Cyber-physical systems provide solutions
Network monitoring was created for IT environments, where the chief concern is preventing unauthorized access to information. In such a setting, cutting off intruders’ access to the network and taking devices offline is often a suitable first response to a cyberattack.
OT security, on the other hand, is not as concerned with preventing unauthorized access to information as it is with preventing loss of physical machine and process control. Compromised control comes with varying safety and operational consequences depending on the industry and equipment involved, but maintaining a safe state 24/7 is paramount for all automation and control systems.
For these OT environments where plant and personnel safety are the driving concerns, integrating one or more cyber threat detection tools with PLC logic to act in the event of an attack provides better protection and assurance. This type of cyber-physical incident response solution responds to threat detection by intelligently maintaining uptime of non-infected production cells when possible. It does this by placing infected components into a safe physical state and quarantining them from the rest of the network, and shutting down bad actors’ access into the system.
While many attacks come from outside a local network, an increasing portion originate from within via privileged access. To protect critical production components from both internal and external threats, system architects can place network monitors at individual production cells to trace all traffic to and from the equipment, with PLCs programmed to take appropriate action when attacks are detected (Figure 1).
Figure 1: All network traffic between the IT and OT spaces and within production cells is monitored in this example network architecture, with a cyber-physical incident response solution to safeguard equipment.
Upon detection of a threat, cyber-physical protection platforms follow a custom-defined checklist to place production equipment into a pre-determined protected state—not necessarily ‘off’. Non-impacted equipment groups may continue to run, decreasing operational disruption and speeding up recovery time, while infected equipment is quarantined.

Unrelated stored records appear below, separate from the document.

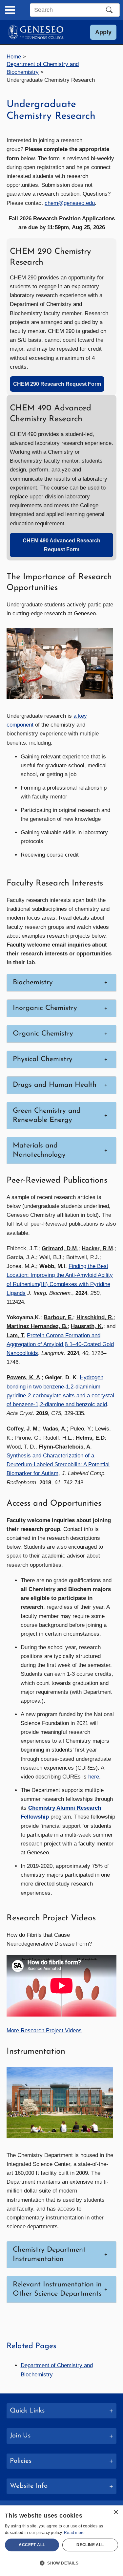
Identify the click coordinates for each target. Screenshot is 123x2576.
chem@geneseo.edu (70, 203)
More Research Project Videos (44, 2030)
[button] (103, 32)
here (93, 1777)
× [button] (115, 2512)
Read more (74, 2532)
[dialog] (61, 2540)
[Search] (109, 10)
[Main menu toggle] (10, 10)
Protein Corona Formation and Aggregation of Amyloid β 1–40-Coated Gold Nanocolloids (60, 1344)
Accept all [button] (32, 2545)
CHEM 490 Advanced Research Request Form (61, 544)
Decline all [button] (90, 2545)
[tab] (61, 2411)
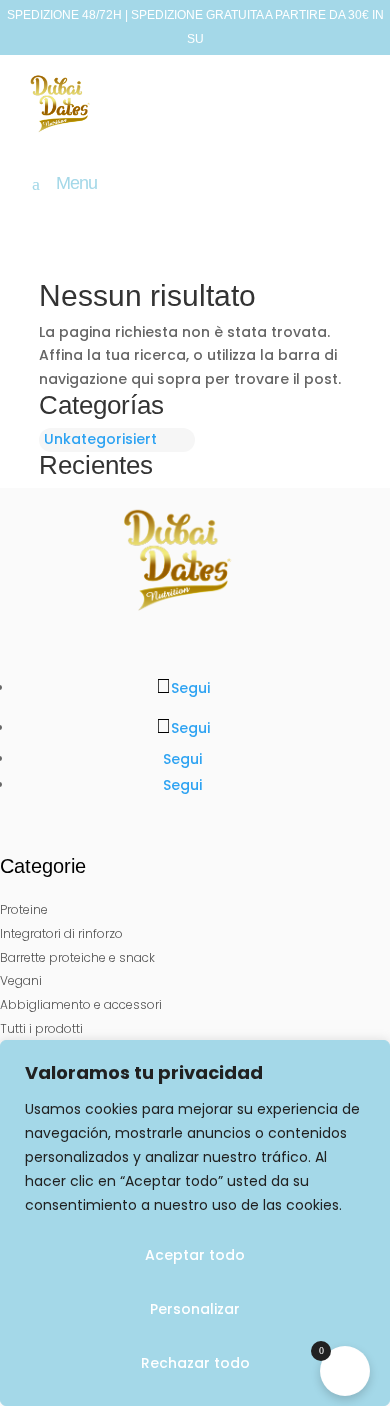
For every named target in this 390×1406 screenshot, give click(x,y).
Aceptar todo (195, 1255)
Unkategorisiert (100, 439)
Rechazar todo (195, 1363)
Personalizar (195, 1309)
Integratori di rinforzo (61, 933)
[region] (195, 1223)
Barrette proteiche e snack (77, 957)
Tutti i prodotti (41, 1028)
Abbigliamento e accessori (81, 1004)
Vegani (21, 980)
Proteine (24, 909)
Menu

These systems are uniquely programmed to fit their specific facilities’ needs of safeguarding from, detecting, responding to, and recovering from cyberattacks. They employ the encryption capabilities found in many modern PLCs, and they can also utilize firewalls, VPN tunnels, digital I/O, and other means of secure communication between intelligent automation controllers and plant equipment. These secure channels provide maximum situational awareness during an attack, while protecting non-compromised devices from infection.
Not all threats are treated equally. Threat detection devices sit to the side, funneling data and analyzing its contents (Figure 2). When a threat is identified, it gets passed to controllers on the network, along with an assigned priority. High-priority threats may trigger network security configuration changes or physical protection responses, while low-priority threats might just alert plant personnel.